MATERIAL FOR THE TASK section start
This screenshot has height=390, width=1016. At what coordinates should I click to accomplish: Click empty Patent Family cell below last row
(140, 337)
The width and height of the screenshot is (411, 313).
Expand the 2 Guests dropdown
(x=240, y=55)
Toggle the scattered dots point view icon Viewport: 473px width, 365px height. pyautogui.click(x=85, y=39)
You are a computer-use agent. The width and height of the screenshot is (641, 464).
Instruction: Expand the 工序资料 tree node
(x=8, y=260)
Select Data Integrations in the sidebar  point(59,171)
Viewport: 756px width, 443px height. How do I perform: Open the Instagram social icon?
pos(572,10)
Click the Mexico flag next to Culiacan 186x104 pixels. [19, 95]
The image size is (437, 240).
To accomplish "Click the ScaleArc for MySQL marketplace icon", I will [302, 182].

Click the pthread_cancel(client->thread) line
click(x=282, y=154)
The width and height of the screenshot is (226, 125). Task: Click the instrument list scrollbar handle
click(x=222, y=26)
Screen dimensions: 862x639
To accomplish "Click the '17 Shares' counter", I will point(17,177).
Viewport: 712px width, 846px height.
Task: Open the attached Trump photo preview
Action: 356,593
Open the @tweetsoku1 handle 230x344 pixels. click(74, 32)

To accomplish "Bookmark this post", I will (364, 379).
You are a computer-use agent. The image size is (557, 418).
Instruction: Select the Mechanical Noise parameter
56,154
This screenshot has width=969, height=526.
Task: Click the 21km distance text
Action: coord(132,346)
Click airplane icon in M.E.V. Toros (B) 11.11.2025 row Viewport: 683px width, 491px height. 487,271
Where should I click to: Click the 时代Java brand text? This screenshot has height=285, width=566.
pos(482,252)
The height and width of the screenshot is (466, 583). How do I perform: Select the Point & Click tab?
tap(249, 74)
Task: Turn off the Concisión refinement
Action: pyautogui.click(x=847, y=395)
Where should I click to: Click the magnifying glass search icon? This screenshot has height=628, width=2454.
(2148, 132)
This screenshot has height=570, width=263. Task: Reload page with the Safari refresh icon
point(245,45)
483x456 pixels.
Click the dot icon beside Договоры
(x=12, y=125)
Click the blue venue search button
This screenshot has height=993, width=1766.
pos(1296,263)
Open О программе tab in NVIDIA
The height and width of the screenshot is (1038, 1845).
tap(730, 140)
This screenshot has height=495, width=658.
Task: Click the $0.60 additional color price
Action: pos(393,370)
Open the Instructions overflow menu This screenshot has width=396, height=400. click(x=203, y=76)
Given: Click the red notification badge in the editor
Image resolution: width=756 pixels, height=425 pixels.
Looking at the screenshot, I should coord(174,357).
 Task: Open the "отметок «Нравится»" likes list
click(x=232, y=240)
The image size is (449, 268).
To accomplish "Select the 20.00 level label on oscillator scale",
MATERIAL FOR THE TASK section end
- **TASK**: Each line above that contains "agent" counts once; report the resulting number and nothing else.

- **EXERCISE ANSWER**: 2